→ **WHAT YOU WILL DO**
Answer these questions from the article about Junior Seau's death:
(a) How old was Seau when he died?
(b) For which team did Ray Easterling play safety?
(c) What does Kyle Turley believe explains why Seau shot himself in the chest instead of the head?
--- EXTRACT PROVIDED Enclosed Below ---
Relatives react outside the home of former NFL football player Junior Seau, Wednesday, May 2, 2012, in Oceanside, Calif. Seau was found shot to death at his home Wednesday morning in what police said appeared to be a suicide. He was 43.
North County Times, Jamie Scott Lytle) Associated Press
Dave Duerson made it easy to understand why he was ending his tortured life.
Before the former Chicago Bears star fired a bullet into his chest last year, he left word with his family to have his brain examined for damage he believed was caused by repeated blows to the head from his hell-bent style on the football field.
Junior Seau was an even bigger star in the NFL, and yet he ended his life Wednesday in much the same way as Duerson and former Atlanta Falcons safety Ray Easterling: self-inflicted gunshot wounds.
Now friends wonder if the San Diego icon hoped his death might leave a greater legacy than any of his amazing feats on the gridiron.
Former player Kyle Turley, who is dealing with his own mental issues and has already agreed to donate his brain for research after his death, has no doubt that Seau wanted to make sure his brain could be studied for the telltale signs of football-related trauma. That's why, Turley believes, his friend shot himself in the chest instead of the head.
--- End of Enclosed EXTRACT PROVIDED ---
--- INFORMATION PROVIDED Enclosed Below ---
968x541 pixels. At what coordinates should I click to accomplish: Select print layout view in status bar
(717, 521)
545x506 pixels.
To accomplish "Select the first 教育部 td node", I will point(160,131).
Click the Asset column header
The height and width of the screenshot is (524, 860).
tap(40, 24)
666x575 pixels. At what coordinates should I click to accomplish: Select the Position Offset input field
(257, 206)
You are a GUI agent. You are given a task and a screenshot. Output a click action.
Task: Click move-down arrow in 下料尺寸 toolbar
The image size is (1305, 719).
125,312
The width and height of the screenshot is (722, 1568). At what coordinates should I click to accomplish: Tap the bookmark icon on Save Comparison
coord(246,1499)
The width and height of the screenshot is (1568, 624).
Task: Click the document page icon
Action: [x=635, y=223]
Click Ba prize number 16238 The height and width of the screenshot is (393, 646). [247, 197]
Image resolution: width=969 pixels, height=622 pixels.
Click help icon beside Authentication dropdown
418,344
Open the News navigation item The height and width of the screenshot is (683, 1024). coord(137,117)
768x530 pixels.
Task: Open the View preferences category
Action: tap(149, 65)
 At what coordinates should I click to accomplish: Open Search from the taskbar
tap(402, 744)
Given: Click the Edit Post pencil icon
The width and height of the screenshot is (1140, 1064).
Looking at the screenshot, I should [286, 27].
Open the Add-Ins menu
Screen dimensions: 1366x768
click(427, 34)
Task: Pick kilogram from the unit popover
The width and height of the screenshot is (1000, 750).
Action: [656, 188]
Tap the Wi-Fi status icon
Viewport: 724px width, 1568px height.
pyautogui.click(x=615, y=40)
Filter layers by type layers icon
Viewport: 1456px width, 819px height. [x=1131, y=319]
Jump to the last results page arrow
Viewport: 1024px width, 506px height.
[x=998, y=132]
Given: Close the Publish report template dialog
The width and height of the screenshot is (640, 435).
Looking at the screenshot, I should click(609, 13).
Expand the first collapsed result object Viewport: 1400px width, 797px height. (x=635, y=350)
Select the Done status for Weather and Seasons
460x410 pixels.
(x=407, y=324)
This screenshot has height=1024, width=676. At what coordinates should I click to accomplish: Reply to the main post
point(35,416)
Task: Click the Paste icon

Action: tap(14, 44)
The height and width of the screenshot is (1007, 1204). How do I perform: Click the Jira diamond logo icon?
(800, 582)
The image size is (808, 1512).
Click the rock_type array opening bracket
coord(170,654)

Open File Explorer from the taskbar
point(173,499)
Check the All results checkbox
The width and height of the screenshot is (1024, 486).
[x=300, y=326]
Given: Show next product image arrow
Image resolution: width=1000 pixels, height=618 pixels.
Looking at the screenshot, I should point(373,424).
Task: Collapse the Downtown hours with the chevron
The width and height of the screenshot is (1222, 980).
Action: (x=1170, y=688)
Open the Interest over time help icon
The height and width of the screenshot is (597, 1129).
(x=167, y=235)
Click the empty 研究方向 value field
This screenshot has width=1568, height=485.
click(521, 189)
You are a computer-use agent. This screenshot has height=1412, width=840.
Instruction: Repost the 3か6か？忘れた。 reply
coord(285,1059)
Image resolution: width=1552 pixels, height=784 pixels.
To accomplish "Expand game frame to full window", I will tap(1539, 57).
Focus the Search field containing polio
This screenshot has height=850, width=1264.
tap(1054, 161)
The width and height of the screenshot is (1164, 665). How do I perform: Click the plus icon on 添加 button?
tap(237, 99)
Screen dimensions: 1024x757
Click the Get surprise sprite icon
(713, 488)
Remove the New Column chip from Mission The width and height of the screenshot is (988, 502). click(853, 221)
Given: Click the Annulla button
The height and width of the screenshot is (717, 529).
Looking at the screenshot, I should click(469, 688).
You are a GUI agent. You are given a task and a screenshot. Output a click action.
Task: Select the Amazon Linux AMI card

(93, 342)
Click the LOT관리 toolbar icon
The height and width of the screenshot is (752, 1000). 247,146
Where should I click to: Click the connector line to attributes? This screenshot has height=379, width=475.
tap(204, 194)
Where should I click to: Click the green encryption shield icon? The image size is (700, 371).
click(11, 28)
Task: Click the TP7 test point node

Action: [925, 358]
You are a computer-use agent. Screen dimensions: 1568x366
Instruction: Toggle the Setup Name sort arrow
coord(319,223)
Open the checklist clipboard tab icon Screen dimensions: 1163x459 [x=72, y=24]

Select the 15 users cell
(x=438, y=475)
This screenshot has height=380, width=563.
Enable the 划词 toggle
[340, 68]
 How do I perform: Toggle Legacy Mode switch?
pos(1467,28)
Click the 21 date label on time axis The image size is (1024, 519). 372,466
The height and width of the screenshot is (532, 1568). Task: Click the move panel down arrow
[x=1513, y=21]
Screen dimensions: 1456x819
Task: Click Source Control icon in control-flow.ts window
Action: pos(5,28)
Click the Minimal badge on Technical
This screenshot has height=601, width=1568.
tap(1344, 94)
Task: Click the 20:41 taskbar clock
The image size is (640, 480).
--- End of Enclosed INFORMATION PROVIDED ---
→ **SOLUTION TO THIS EXERCISE**
(a) 43
(b) The Atlanta Falcons
(c) Turley believes Seau wanted to make sure his brain could be studied for the telltale signs of football-related trauma.